DATA PROVIDED:
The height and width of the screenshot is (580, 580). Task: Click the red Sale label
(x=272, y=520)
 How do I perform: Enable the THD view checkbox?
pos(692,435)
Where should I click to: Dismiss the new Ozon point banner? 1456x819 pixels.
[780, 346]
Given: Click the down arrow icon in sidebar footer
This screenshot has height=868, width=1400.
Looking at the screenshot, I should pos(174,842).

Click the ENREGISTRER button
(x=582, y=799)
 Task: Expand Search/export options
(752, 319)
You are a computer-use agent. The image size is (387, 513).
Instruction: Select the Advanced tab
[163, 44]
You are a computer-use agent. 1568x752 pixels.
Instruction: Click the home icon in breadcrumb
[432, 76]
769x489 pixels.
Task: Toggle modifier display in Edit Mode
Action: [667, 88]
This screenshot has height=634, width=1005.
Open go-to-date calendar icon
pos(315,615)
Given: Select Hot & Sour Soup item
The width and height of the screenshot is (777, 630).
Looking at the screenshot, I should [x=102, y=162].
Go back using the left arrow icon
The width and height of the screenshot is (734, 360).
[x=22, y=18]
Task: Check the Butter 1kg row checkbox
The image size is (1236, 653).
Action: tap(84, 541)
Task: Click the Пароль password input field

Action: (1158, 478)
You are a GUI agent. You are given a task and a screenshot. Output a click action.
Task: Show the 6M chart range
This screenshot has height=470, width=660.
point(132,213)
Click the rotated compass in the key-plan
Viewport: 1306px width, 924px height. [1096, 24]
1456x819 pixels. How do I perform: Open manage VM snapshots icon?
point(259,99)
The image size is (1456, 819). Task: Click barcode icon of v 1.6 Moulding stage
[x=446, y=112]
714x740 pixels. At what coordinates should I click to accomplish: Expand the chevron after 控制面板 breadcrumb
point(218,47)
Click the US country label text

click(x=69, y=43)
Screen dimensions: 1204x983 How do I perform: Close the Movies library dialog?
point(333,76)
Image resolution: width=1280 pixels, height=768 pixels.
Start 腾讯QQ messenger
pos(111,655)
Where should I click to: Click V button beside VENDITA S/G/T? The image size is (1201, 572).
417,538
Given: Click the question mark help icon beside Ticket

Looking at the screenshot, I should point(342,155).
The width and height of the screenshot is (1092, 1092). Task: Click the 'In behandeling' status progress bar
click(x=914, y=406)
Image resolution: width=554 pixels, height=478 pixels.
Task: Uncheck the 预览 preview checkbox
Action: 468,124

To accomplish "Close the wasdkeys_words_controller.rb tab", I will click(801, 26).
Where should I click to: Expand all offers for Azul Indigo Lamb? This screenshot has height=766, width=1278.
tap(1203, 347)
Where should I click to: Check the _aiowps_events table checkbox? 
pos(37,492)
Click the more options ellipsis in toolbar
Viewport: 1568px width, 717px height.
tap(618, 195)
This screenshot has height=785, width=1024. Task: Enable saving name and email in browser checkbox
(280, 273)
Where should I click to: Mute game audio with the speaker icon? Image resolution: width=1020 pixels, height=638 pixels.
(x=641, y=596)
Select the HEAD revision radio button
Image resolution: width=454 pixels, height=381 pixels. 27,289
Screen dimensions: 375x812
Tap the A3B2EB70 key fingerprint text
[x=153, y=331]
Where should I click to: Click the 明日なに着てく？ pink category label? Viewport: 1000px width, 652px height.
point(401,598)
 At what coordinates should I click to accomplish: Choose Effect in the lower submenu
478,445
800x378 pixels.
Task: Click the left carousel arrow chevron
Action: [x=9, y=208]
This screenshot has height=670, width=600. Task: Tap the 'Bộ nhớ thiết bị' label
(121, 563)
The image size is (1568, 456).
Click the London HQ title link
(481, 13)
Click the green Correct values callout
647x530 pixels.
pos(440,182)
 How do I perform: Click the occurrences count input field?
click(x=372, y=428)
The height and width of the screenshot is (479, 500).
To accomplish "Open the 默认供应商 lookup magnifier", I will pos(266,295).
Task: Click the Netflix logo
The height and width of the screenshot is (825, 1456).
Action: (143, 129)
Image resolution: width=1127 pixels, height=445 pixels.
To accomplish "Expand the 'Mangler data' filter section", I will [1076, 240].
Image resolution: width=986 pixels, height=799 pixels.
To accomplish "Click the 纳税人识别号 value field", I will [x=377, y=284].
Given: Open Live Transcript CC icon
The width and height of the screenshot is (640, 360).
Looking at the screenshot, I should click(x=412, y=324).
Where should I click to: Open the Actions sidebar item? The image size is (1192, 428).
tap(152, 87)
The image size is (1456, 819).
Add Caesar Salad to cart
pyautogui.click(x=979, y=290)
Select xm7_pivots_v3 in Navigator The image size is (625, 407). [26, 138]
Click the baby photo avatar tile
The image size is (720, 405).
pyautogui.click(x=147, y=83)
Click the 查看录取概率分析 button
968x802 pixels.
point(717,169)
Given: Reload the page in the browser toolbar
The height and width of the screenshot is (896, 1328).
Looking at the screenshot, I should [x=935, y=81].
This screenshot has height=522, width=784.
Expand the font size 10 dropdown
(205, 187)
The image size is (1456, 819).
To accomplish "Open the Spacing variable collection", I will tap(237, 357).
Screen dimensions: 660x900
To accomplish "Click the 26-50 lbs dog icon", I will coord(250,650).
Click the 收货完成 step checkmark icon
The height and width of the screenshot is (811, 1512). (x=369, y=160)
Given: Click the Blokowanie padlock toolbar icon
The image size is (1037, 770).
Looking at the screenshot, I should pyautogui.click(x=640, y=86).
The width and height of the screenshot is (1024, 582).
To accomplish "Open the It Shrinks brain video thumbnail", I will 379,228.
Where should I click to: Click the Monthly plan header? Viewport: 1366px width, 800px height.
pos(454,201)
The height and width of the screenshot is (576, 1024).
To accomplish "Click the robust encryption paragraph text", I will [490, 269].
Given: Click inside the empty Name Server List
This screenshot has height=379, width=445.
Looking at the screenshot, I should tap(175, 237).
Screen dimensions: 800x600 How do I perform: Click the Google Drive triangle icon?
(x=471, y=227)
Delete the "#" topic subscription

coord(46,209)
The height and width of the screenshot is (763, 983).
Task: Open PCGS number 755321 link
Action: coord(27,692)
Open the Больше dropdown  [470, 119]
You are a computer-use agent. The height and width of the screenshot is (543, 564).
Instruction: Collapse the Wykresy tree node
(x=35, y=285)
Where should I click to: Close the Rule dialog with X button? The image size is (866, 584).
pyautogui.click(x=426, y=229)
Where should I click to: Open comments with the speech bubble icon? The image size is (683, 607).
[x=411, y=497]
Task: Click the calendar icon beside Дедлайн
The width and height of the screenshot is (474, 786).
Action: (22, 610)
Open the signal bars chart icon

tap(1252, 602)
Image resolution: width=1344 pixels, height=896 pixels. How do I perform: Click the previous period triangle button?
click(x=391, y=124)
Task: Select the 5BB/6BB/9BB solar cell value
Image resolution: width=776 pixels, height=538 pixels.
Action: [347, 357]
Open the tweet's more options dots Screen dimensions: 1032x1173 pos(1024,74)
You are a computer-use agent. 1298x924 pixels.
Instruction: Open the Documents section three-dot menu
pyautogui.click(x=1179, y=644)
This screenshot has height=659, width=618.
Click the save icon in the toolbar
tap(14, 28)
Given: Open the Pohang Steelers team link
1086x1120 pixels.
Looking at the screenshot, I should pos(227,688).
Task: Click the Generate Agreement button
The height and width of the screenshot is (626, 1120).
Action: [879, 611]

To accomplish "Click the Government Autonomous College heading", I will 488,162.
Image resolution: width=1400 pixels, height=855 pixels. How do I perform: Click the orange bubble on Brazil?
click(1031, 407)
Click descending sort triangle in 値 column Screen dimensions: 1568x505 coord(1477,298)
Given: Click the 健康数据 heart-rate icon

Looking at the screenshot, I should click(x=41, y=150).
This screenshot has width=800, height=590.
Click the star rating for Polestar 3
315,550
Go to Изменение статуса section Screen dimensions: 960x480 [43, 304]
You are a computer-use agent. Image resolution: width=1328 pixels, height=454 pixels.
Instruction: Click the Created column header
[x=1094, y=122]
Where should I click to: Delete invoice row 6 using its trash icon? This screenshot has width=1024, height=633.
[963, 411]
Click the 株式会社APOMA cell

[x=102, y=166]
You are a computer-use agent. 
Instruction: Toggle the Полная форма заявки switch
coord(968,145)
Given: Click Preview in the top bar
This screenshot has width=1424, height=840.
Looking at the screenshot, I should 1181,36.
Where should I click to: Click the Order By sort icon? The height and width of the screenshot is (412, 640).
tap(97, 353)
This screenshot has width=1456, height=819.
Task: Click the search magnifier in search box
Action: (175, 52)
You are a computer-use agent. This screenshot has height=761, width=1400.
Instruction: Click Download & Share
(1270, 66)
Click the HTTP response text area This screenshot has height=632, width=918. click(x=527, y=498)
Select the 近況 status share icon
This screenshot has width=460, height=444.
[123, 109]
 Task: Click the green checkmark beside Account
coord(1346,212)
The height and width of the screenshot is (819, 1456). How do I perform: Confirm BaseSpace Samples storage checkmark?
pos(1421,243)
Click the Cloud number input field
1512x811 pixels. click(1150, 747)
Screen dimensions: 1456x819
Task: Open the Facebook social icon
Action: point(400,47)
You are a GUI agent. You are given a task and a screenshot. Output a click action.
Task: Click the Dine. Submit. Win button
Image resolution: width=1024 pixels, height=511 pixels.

SET PROBLEM: Rewrite the entries starting at the first one and ending at the line containing "[x=22, y=18]", substituting "notice" for "banner" and leaving everything else unchanged.

CORRECT RESULT:
The height and width of the screenshot is (580, 580). Task: Click the red Sale label
(x=272, y=520)
 How do I perform: Enable the THD view checkbox?
pos(692,435)
Where should I click to: Dismiss the new Ozon point notice? 1456x819 pixels.
[780, 346]
Given: Click the down arrow icon in sidebar footer
This screenshot has height=868, width=1400.
Looking at the screenshot, I should pos(174,842).

Click the ENREGISTRER button
(x=582, y=799)
 Task: Expand Search/export options
(752, 319)
You are a computer-use agent. The image size is (387, 513).
Instruction: Select the Advanced tab
[163, 44]
You are a computer-use agent. 1568x752 pixels.
Instruction: Click the home icon in breadcrumb
[432, 76]
769x489 pixels.
Task: Toggle modifier display in Edit Mode
Action: [667, 88]
This screenshot has height=634, width=1005.
Open go-to-date calendar icon
pos(315,615)
Given: Select Hot & Sour Soup item
The width and height of the screenshot is (777, 630).
Looking at the screenshot, I should [x=102, y=162].
Go back using the left arrow icon
The width and height of the screenshot is (734, 360).
[x=22, y=18]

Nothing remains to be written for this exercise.